Seitdem ich ihn und seine Frau Elise zusammen mit einigen Freunden Anfang 1988
kennenlernte, regte uns Karl Gültig bei allen Besuchen durch seinen
unverbrauchten Optimismus an. Bis zuletzt legte er besonderen Wert auf
intensiven Kontakt zur Jugend. Bedauerlicherweise fand die Begegnung mit ihm wie
auch mit anderen „großelterlichen“ Libertären viele Jahre zu spät satt.

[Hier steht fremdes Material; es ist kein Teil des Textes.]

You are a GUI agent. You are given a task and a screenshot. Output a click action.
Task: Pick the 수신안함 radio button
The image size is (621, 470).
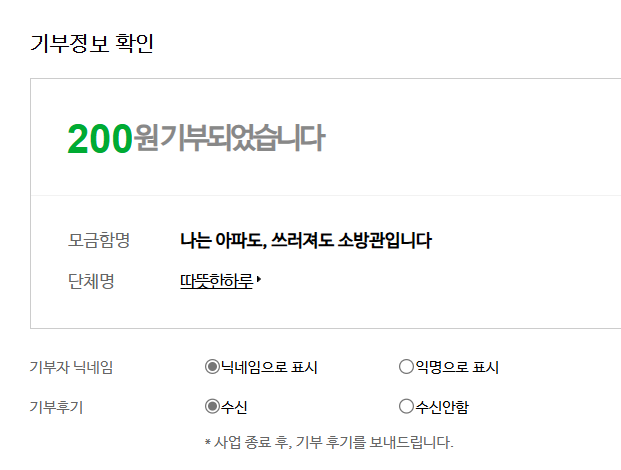pyautogui.click(x=406, y=406)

Auch
wenn ihm mit zunehmendem Alter bewusst war, dass er selbst wohl nicht mehr die
herrschaftslose und freiheitliche Gemeinschaft erleben werde, ermutigte er seine
GesprächspartnerInnen, in diesem Streben fortzufahren. So bezeugte uns Karl
Gültig, gerade aufgrund seiner lebensbiographischen Erfahrungen, dass es darauf
ankommt, sich weder von der bestehenden Machtordnung noch von dem subjektiven
Gefühl eigener, vermeintlicher Machtlosigkeit entmutigen zu lassen.